Today marks three months since my trip to Colorado to be with my Grandmother before she passed away. I didn’t make it there in time to see her or speak to her. I’ve been told by well-meaning people that it wouldn’t have made a difference. She knew how much I loved her and that was enough. Or that she didn’t want me to see her that way and just knowing I was on my way was enough for her. Or that she was comforted by the fact that I’d have family around me when I learned of her death. Or that saying goodbye, or hearing me say it, would have made leaving that much harder for her.

The last thing I’d want to do is make anything harder for anyone – most especially someone as ill as she had been. But I wonder if I didn’t need to have a difficult time of it for myself. To suffer through the moments before she passed. Showing up after the fact let me off too easily. Like closing a book after the story is read. Difference being, you can always open the book again to revisit moments that touched you. I can’t do that with my grandmother. Yet there are so many moments I’d love to revisit.

Grief is a disastrous thing. It makes you physically ill. Mentally absent. Emotionally unpredictable. But grief is also a gift. A tribute to the one who has passed. It’s the pain, the yearning for one more conversation, one more hug, one more shared and knowing glance, that reminds us of how much we had and how special it was. It should also remind us not to take anything for granted again, and maybe it does, though I’d bet for only the briefest of times.

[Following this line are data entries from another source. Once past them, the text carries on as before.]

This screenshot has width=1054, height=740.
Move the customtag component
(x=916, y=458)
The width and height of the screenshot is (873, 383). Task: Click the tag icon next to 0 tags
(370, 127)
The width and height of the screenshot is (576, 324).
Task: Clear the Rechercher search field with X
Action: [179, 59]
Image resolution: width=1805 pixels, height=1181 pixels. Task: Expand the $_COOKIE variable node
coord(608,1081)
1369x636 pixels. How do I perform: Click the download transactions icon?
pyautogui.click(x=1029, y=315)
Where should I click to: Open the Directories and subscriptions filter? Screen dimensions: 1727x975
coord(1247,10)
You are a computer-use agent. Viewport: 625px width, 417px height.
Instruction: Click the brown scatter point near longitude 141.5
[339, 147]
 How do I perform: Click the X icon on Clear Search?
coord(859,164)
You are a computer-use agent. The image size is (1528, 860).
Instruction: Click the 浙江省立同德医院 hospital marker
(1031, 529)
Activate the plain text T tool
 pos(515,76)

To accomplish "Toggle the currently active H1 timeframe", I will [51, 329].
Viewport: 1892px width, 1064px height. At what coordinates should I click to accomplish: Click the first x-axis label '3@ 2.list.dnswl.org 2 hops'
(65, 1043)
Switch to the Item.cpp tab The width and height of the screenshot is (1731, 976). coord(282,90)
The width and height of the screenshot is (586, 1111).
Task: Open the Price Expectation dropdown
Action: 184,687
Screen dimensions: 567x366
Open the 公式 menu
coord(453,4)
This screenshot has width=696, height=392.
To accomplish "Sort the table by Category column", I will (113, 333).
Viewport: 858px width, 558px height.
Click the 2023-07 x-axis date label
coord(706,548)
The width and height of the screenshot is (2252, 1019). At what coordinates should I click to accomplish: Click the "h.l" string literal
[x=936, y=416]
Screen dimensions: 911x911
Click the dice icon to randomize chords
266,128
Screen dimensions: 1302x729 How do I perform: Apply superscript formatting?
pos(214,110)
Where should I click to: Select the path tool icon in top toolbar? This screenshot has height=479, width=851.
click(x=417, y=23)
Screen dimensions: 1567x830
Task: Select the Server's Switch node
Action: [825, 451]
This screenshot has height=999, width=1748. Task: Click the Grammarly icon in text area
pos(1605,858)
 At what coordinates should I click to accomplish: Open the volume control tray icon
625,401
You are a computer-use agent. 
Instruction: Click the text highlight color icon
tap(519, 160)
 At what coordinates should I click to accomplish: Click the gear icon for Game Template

Something else comes to us in grief. A sort of wonder. My grandmother lived nearly a century and yet it wasn’t until after her passing that I was able to connect with moments of her past. Moments I wish I’d known about earlier – moments about which I should have asked when I had the chance. It was while lovingly handling her precious belongings that the important or life-altering moments of her life became more apparent. A small leather purse with a handful of war rations. A newspaper clipping siting her as recipient of the Employee of the Month Award in April of 1945 – a clipping where she had crossed out her carelessly misspelled name and printed it properly with pen. Rosary beads. Photos of family. Birthday and mother’s day cards my mom, my sister and I had given her over the years. Tenderly crafted and delicate doilies, bedspreads and tablecloths. Intricate crochet samples created from her own imagination. Stunningly beautiful treasures without value yet priceless to me.

We gave away much of what she had. We wanted people who needed it to have it, use it, and appreciate it. We also packed some of what she had in boxes – things too precious to give away, too absorbed by memories of her use to be used by us. Those things will not be forgotten in those boxes, but preserved, remembered and always connected to her.

Three months have gone since my trip to Colorado to be with my grandmother before she passed. Three months since I lost her. Three months have reminded me of what I had – a buddy. A wonderfully comical, witty, sarcastic and caustic little wonder who loved me for who I was, not caring to change me in any way, who accepted me as though I had not a flaw. Or at least, that’s how she made me feel. Like I was perfect. And for her, I wanted to be.

I ache to not have been there to tell her again that I loved her. I ache to have been miles away, to have stopped for a cup of coffee instead of going straight to see her – those minutes would have made all the difference. But I ache more because of how much she shaped my life – as a child, a teen, and a wife, mother, granddaughter.

I hope in my time of death, I am reunited with her and that she still believes in me. I will strive to make it so.

For Grandma. My riceball. My buddy. My Sicilian pain in the ass. I love you.